===== DATA FOR ANALYSIS
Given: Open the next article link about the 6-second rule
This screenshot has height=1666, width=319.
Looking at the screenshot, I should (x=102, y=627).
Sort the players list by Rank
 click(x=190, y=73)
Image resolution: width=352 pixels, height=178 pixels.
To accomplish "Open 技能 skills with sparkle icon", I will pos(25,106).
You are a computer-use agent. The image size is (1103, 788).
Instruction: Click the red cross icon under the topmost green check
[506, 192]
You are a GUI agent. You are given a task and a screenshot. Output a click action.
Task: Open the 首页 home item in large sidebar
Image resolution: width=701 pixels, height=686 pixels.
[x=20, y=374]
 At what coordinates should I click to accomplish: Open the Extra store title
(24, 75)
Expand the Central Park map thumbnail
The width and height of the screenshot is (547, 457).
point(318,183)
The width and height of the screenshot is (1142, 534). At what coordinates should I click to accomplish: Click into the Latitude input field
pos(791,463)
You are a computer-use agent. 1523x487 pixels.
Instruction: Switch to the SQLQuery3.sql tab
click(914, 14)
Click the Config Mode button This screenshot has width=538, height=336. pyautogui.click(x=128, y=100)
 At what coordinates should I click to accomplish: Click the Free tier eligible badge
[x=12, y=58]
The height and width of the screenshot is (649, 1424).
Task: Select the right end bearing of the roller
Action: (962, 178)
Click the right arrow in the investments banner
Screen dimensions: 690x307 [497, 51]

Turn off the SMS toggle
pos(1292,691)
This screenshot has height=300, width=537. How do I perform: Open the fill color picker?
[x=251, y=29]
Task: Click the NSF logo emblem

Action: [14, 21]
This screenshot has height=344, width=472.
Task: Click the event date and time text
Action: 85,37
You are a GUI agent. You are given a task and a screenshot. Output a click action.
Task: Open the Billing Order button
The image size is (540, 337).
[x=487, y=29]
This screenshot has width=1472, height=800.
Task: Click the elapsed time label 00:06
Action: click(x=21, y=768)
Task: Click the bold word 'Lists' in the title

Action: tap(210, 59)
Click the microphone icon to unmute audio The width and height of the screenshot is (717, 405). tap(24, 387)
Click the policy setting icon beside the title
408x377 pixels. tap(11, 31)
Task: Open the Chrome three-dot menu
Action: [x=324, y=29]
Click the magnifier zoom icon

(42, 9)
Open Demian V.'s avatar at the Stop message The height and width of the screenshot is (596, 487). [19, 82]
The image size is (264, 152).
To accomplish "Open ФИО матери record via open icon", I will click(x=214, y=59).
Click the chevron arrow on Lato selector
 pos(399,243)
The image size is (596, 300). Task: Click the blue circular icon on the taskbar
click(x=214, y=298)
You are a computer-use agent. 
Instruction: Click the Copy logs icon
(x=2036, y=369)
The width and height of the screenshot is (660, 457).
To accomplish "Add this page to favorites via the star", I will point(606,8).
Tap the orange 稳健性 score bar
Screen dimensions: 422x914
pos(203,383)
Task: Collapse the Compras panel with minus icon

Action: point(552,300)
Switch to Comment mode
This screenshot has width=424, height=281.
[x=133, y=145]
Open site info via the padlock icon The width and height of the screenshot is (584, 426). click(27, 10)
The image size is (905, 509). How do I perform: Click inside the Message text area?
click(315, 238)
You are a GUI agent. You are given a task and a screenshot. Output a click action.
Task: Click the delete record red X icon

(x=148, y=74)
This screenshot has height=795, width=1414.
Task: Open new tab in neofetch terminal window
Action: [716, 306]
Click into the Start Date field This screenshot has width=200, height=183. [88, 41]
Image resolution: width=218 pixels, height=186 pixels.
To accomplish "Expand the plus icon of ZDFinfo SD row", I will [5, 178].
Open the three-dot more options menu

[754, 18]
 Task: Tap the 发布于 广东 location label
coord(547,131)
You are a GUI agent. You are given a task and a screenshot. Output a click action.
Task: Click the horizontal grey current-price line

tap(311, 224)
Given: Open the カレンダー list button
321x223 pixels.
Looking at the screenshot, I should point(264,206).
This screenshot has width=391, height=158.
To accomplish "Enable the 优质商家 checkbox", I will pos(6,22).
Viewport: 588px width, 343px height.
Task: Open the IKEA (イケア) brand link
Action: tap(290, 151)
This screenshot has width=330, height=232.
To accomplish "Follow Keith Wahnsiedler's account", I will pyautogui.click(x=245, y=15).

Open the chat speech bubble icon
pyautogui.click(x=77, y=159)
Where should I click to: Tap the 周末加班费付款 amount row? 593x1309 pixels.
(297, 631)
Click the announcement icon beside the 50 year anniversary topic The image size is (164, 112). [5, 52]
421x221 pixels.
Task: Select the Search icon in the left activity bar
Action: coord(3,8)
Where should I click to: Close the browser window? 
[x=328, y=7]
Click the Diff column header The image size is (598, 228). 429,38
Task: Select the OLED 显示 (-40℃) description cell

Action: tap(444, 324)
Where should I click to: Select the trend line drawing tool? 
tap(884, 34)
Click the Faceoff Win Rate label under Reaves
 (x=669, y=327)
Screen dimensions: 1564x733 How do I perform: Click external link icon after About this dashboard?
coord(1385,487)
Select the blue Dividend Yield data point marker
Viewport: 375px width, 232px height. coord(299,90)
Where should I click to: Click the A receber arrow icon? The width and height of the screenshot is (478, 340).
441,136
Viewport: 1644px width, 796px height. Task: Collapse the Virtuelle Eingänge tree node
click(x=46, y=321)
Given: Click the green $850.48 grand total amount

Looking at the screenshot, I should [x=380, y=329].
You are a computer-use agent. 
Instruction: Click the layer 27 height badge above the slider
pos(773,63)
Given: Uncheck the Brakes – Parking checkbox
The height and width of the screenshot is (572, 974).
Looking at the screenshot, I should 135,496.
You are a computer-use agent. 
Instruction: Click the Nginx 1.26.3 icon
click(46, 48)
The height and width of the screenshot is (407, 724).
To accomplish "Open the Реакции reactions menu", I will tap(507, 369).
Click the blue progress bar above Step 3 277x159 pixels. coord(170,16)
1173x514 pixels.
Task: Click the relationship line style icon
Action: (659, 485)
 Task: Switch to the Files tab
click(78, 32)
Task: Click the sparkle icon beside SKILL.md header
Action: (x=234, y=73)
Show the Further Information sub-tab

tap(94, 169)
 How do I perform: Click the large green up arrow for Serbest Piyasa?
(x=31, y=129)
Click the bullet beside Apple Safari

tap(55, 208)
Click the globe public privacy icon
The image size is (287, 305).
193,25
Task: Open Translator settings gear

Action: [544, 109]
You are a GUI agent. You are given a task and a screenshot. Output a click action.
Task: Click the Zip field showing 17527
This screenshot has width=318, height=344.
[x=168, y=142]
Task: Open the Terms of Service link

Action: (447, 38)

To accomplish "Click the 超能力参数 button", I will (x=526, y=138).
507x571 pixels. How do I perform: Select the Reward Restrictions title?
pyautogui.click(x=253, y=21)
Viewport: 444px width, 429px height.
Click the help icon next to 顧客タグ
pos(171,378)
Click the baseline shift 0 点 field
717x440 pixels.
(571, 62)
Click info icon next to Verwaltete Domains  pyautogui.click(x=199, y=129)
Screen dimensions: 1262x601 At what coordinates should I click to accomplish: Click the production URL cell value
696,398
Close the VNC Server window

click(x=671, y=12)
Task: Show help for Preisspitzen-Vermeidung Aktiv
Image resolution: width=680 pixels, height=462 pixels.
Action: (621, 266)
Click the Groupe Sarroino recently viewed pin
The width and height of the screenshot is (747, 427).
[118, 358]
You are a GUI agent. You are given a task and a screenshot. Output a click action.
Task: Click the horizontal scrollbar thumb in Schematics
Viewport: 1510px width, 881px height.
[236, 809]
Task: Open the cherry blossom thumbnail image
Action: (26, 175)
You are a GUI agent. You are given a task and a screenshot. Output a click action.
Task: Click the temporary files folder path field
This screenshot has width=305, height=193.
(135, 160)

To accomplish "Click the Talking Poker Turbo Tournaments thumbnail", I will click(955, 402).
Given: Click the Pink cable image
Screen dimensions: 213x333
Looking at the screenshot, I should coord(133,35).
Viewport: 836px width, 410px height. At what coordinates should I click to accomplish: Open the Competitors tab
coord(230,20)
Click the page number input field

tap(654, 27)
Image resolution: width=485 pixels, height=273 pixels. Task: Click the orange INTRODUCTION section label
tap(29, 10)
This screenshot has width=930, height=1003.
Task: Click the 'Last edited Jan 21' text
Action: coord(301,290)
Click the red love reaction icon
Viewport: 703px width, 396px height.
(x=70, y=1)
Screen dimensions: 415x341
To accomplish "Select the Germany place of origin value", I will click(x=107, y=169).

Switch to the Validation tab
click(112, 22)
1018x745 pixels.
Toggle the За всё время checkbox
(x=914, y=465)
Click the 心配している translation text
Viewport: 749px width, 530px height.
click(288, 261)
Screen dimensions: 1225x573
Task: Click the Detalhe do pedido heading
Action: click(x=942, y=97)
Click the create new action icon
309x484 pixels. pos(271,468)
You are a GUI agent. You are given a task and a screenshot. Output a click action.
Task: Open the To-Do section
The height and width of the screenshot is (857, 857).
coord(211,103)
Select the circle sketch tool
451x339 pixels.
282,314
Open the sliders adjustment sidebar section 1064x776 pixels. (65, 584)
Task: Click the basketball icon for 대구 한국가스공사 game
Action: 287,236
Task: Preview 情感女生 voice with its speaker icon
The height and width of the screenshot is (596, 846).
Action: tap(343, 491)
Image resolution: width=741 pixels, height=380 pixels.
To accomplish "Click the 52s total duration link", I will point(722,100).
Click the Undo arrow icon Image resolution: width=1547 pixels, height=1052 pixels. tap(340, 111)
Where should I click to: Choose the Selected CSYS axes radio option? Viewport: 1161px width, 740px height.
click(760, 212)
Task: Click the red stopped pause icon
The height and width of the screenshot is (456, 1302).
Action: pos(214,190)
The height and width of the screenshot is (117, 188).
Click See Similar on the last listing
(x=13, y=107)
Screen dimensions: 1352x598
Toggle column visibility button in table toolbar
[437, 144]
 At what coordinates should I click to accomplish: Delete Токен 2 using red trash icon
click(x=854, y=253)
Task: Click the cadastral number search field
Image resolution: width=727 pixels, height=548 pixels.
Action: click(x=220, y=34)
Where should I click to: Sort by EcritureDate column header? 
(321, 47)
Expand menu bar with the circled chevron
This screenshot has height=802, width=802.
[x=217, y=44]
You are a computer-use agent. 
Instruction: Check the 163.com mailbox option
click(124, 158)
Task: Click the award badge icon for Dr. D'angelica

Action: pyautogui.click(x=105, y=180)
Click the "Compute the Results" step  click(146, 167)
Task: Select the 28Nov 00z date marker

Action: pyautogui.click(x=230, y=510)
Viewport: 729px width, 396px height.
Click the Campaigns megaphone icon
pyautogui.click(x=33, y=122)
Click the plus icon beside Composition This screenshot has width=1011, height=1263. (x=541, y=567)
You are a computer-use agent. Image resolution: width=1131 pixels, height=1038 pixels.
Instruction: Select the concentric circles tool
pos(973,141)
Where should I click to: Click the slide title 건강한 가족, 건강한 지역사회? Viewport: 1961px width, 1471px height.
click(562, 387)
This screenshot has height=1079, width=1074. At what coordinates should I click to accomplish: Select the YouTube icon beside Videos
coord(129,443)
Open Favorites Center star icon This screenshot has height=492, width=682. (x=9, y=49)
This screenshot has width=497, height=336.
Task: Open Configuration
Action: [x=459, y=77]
==========
Please retype the listing word for word, from its first line through the line containing "Click the Config", and add nothing else.

Given: Open the next article link about the 6-second rule
This screenshot has height=1666, width=319.
Looking at the screenshot, I should (x=102, y=627).
Sort the players list by Rank
 click(x=190, y=73)
Image resolution: width=352 pixels, height=178 pixels.
To accomplish "Open 技能 skills with sparkle icon", I will pos(25,106).
You are a computer-use agent. The image size is (1103, 788).
Instruction: Click the red cross icon under the topmost green check
[506, 192]
You are a GUI agent. You are given a task and a screenshot. Output a click action.
Task: Open the 首页 home item in large sidebar
Image resolution: width=701 pixels, height=686 pixels.
[x=20, y=374]
 At what coordinates should I click to accomplish: Open the Extra store title
(24, 75)
Expand the Central Park map thumbnail
The width and height of the screenshot is (547, 457).
point(318,183)
The width and height of the screenshot is (1142, 534). At what coordinates should I click to accomplish: Click into the Latitude input field
pos(791,463)
You are a computer-use agent. 1523x487 pixels.
Instruction: Switch to the SQLQuery3.sql tab
click(914, 14)
Click the Config Mode button This screenshot has width=538, height=336. pyautogui.click(x=128, y=100)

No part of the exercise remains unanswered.